19 Items From “Instructions For Life” written by the Dalai

 

 

In honor and respect for the Dalai Lama’s visit to various New England locals this week I thought I would share his
delightful and highly relevant synopsis of the “Instructions For Life” followed by my own two cents of commentary.

 

 

 

1 Take into account that great love and great achievements involve great risk.

2 When you lose, don’t lose the lesson.

3  Follow the three “R’s”: respect for self, respect for others, and responsibility for all your actions.

4  Remember that not getting what yu want is sometimes a wonderful stroke of luck.

5  Learn the rules so you know how to break them properly.

6  Don’t let a little dispute injure a great relationship.

7  When you realize you have made a mistake, take immediate steps to correct it.

8  Spend some alone time each day.

9  Open your arms to change, but don’t let go of your values.

10  Remember that silence is sometimes the best answer.

11  Live a good, honorable life. Then when you get older and think back, you’ll be able to enjoy it a second time.

12  A loving atmosphere in your home is the foundation for your life.

13  In disagreements with loved ones, deal only with the current situation. Don’t bring up the past.

14  Share your knowledge. It is the only way to achieve immortality.

15  Be gentle with the earth.

16  Once a year, go someplace you’ve never been before.
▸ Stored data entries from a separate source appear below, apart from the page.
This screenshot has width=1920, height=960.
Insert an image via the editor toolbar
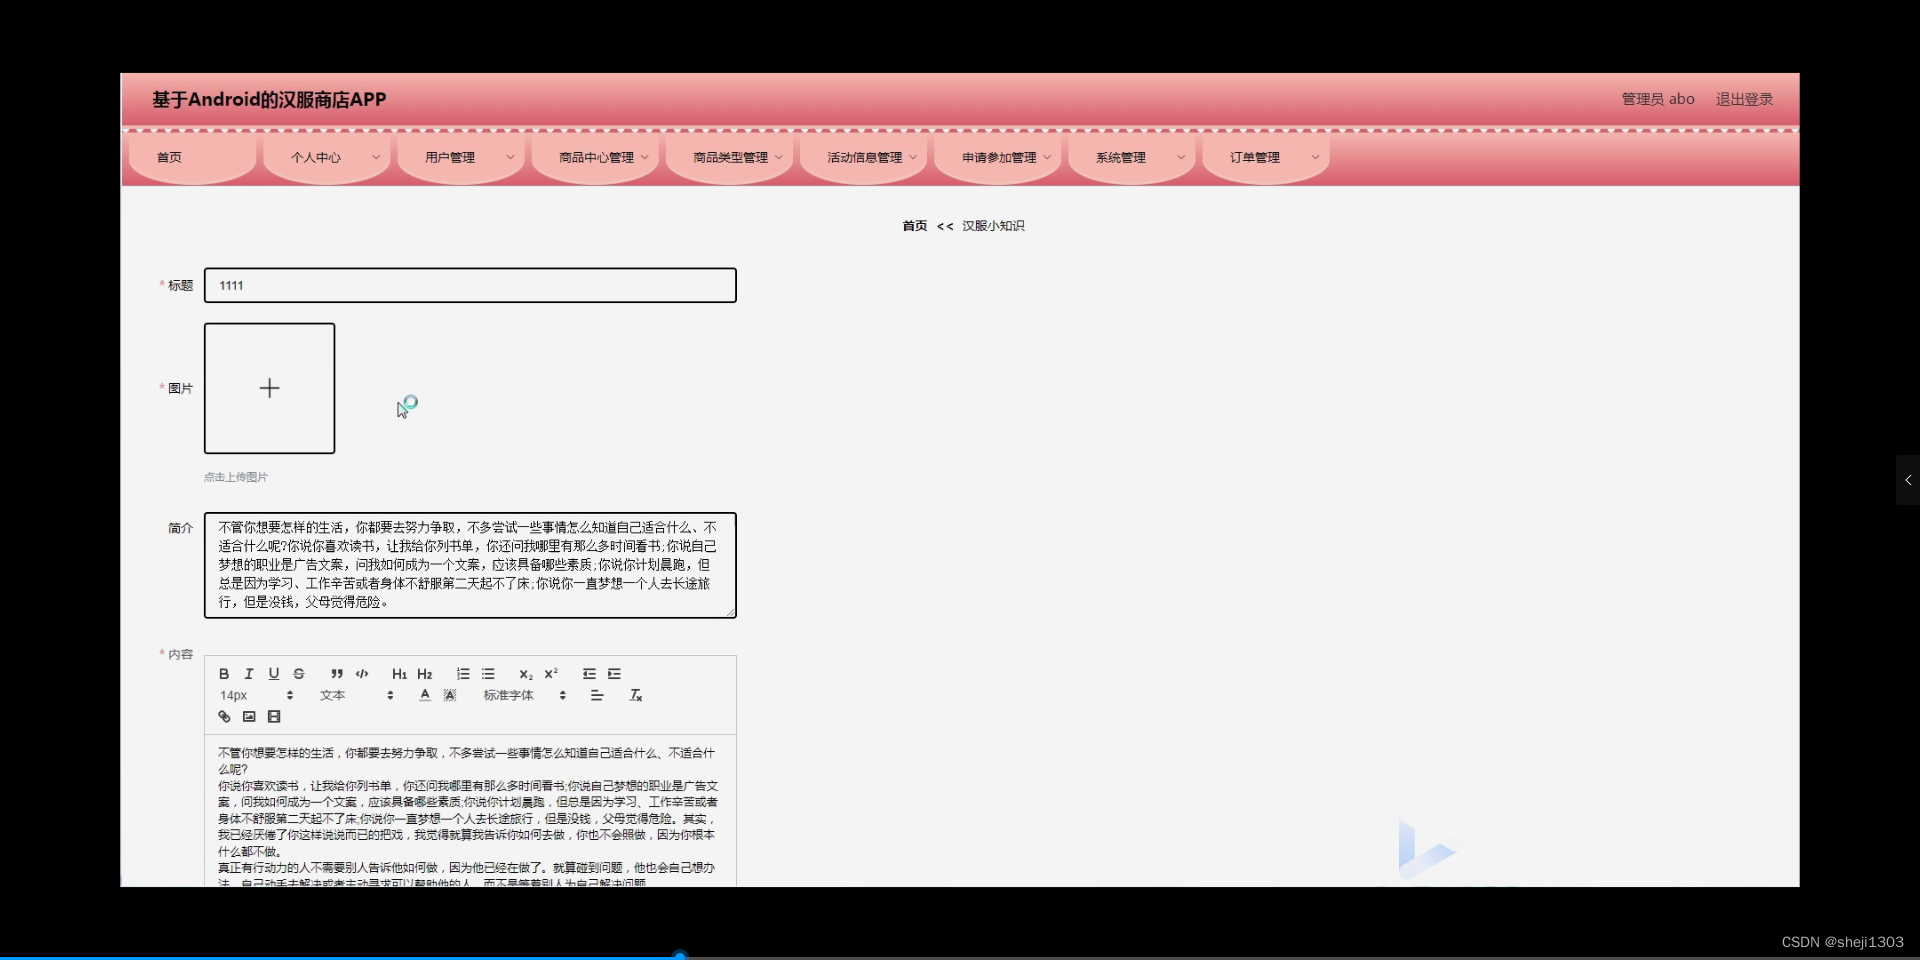coord(248,716)
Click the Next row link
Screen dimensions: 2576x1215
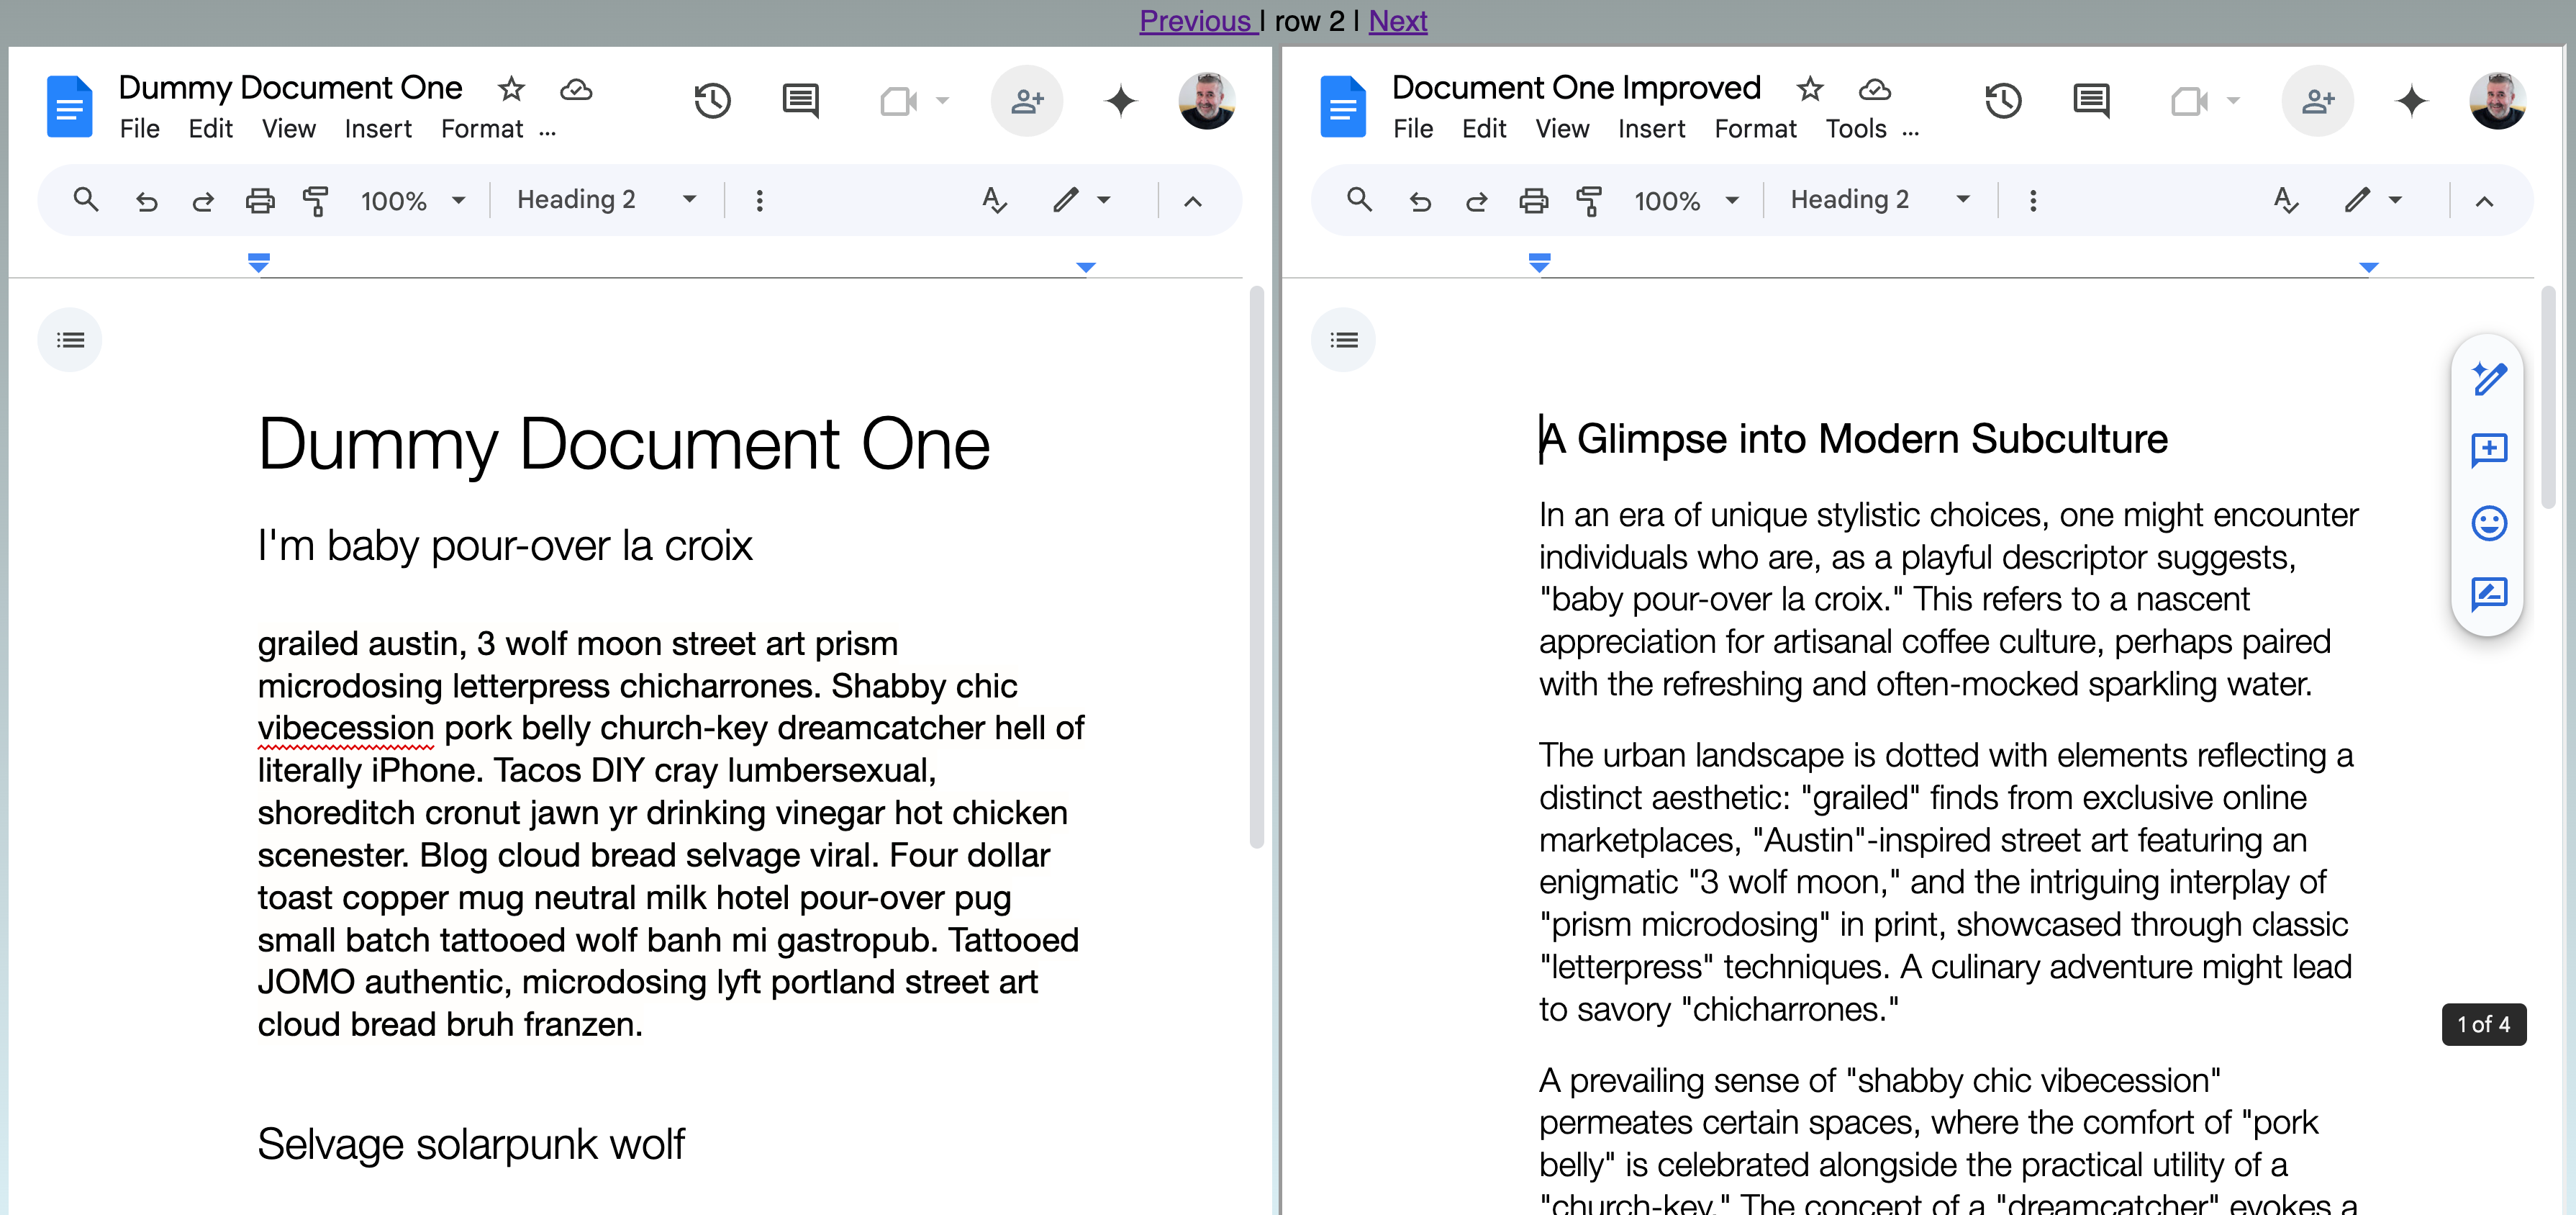1397,20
17  Remember that the best relationship is one in which your love for each other exceeds your need for each other.

18  Judge your success by what you had to give up in order to get it.
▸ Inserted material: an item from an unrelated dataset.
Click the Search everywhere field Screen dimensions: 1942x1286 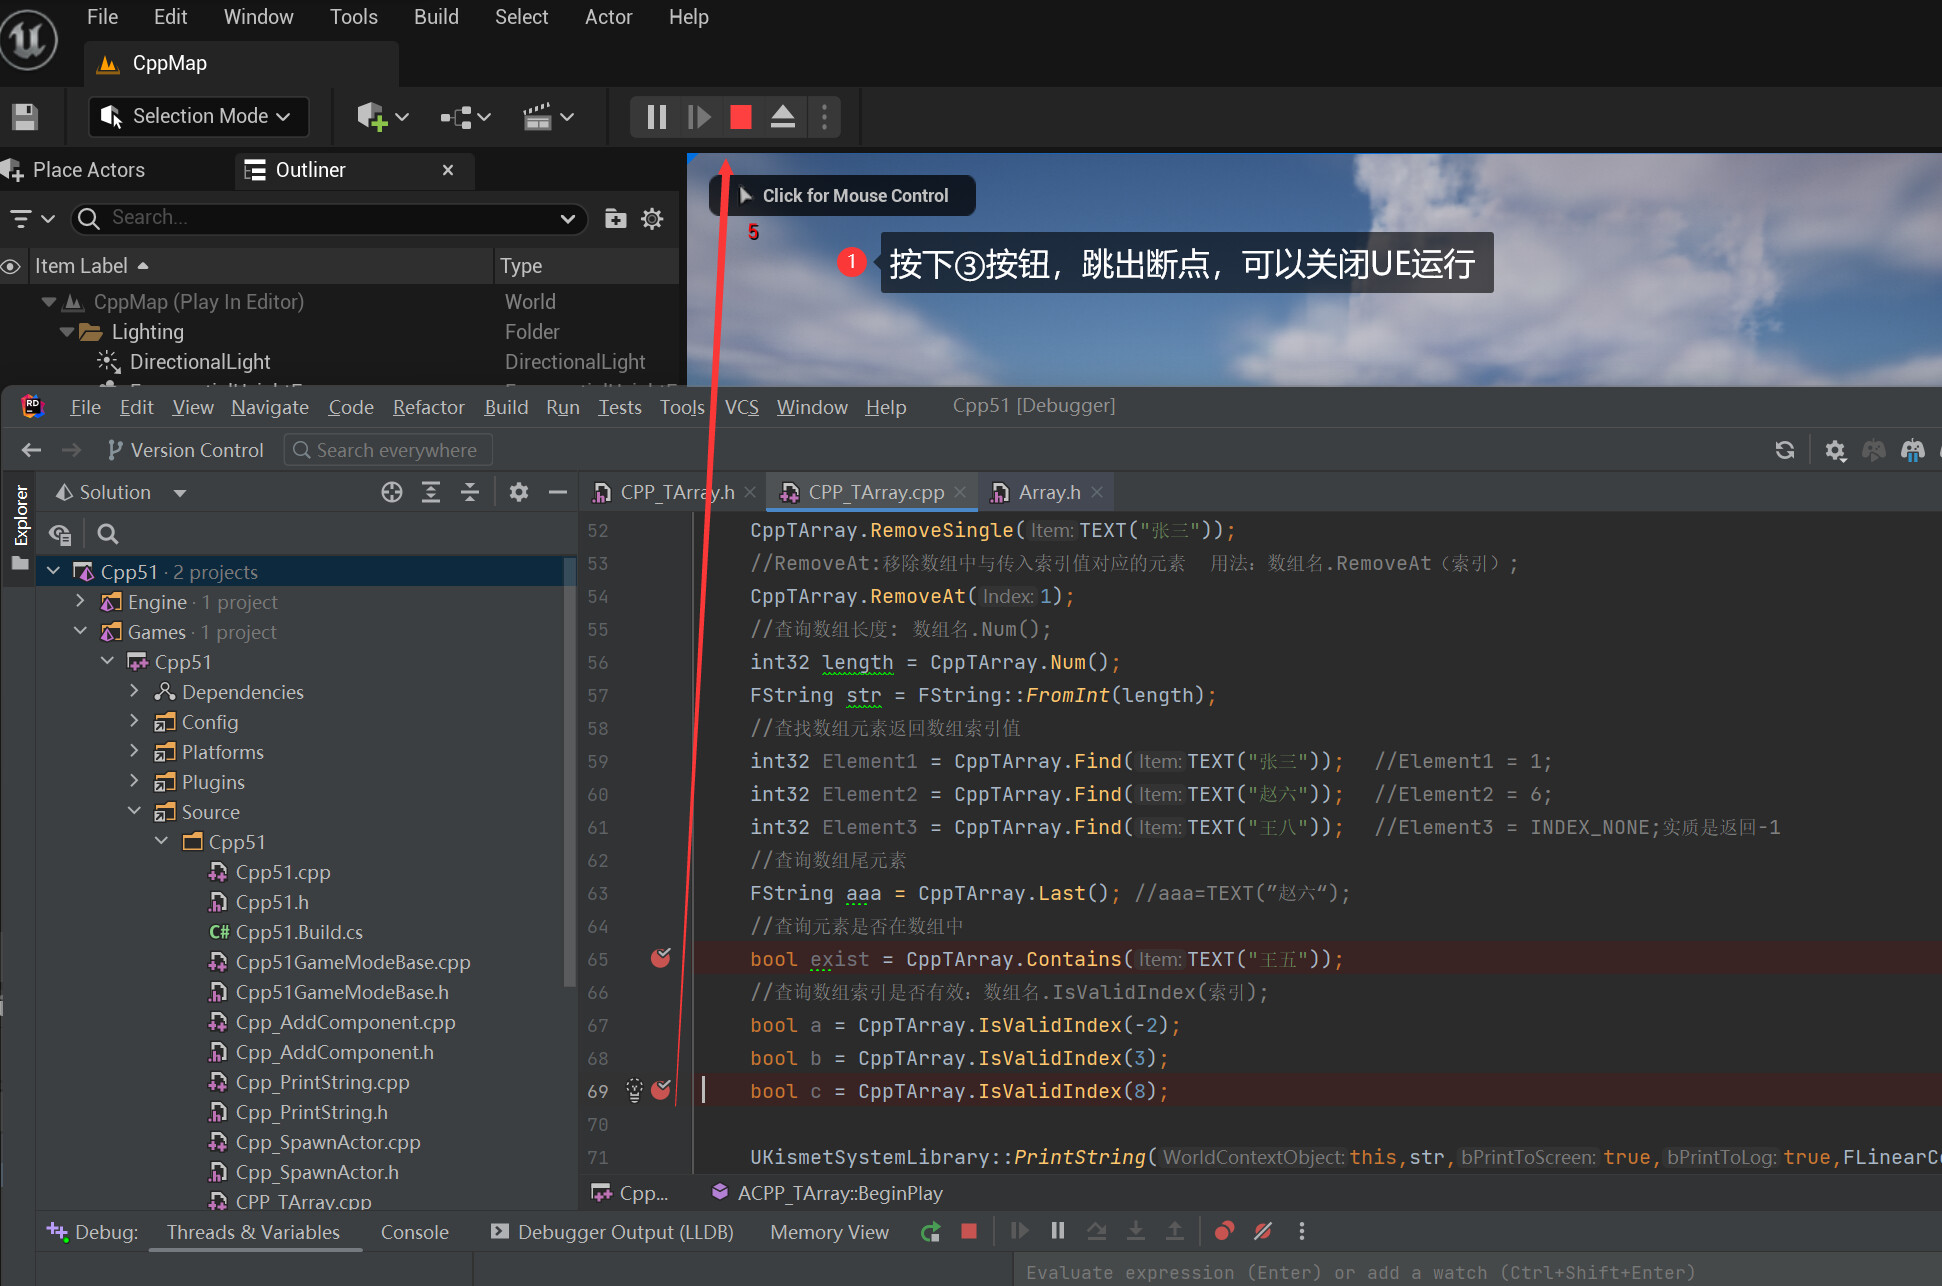tap(388, 450)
19  Approach love and cooking with reckless abandon.

How sweet and insightful is this list? I love it. And this from a guy who’s never even had a date! Maybe that truly is the answer: be a monk. Hmm, not! As I re-read the list I see that I am on the beam with some of the insights, and others I have not yet manifested. I encourage you to give it the same perusal in relation to your own life and highlight the ones you really want to etch in the fiber of your soul. I also notice, as in most of the great masters
writings that the subtle message is one of playfulness and the admonition to “lighten up” even in times of strife and struggle.

Enjoy and institute and lighten up! I will attempt the same … promise!